> [TASK PROMPT]
Write out every entry precisely as given, leaving the pictures out.
● ● ●
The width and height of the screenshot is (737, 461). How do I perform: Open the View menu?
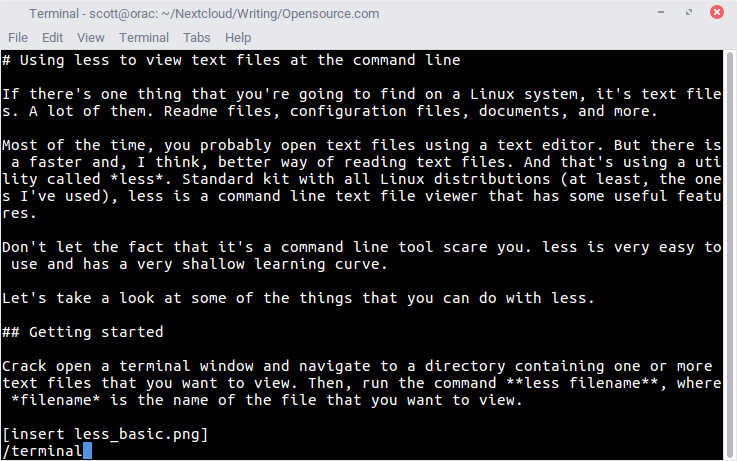tap(91, 37)
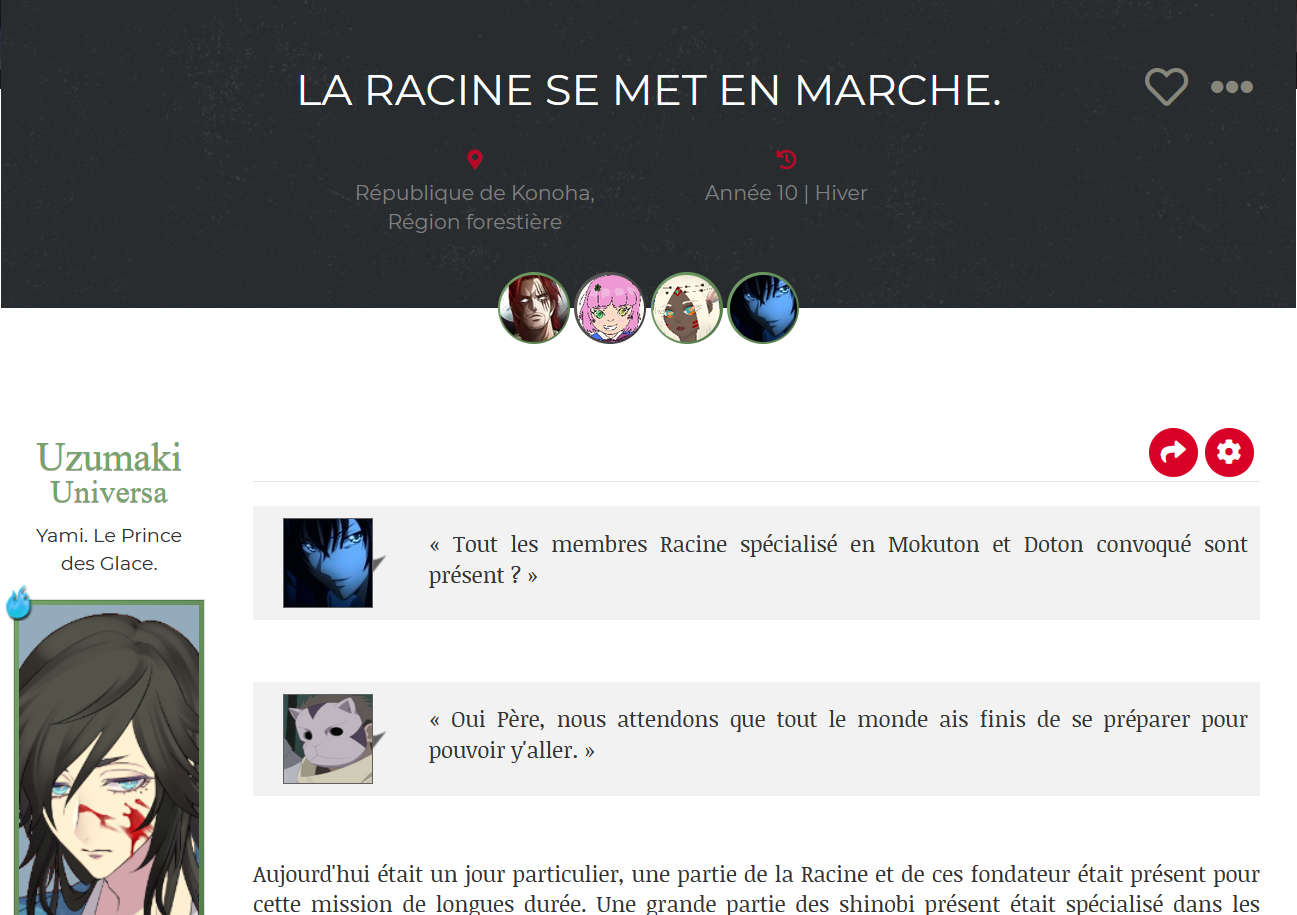The image size is (1297, 915).
Task: Click the "Yami. Le Prince des Glace" rank text
Action: pyautogui.click(x=109, y=549)
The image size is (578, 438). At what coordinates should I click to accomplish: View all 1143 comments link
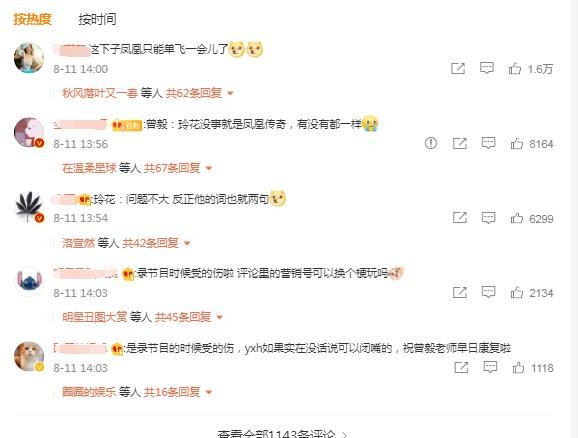(282, 434)
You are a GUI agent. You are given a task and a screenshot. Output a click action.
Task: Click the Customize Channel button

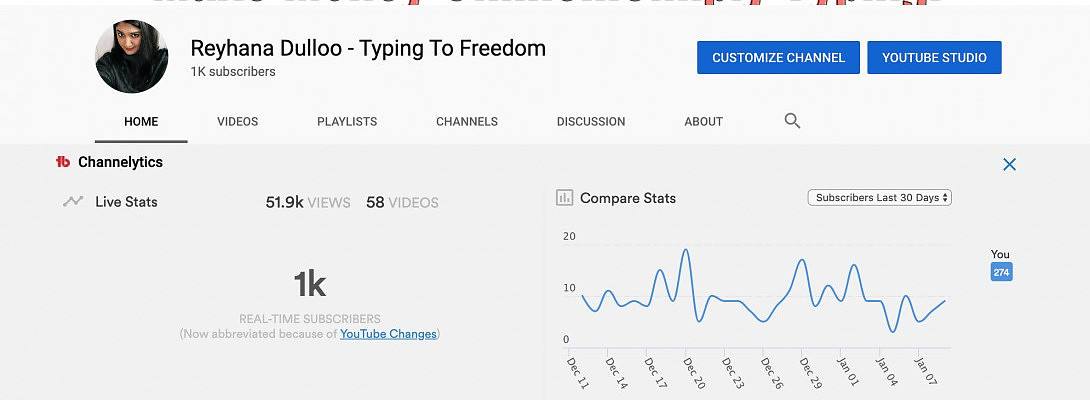click(778, 58)
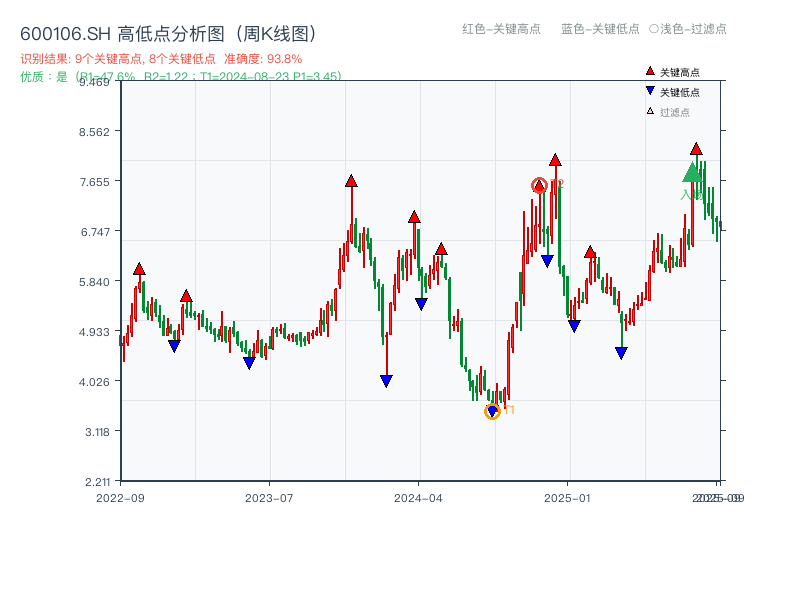Click the blue key-low marker at the 4.026 level
The image size is (800, 600).
[385, 379]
● ● ●
> [RESPONSE TO THE EXERCISE]
The width and height of the screenshot is (737, 461). How do I perform: Open the View menu?
tap(91, 37)
The image size is (1297, 915).
Task: Click the "Yami. Le Prince des Glace" rank text
Action: pyautogui.click(x=109, y=549)
The image size is (578, 438). At what coordinates should I click to accomplish: View all 1143 comments link
(282, 434)
You are a GUI agent. You are given a task and a screenshot. Output a click action.
Task: Click the Customize Channel button

click(778, 58)
Click the blue key-low marker at the 4.026 level
The image size is (800, 600).
[385, 379]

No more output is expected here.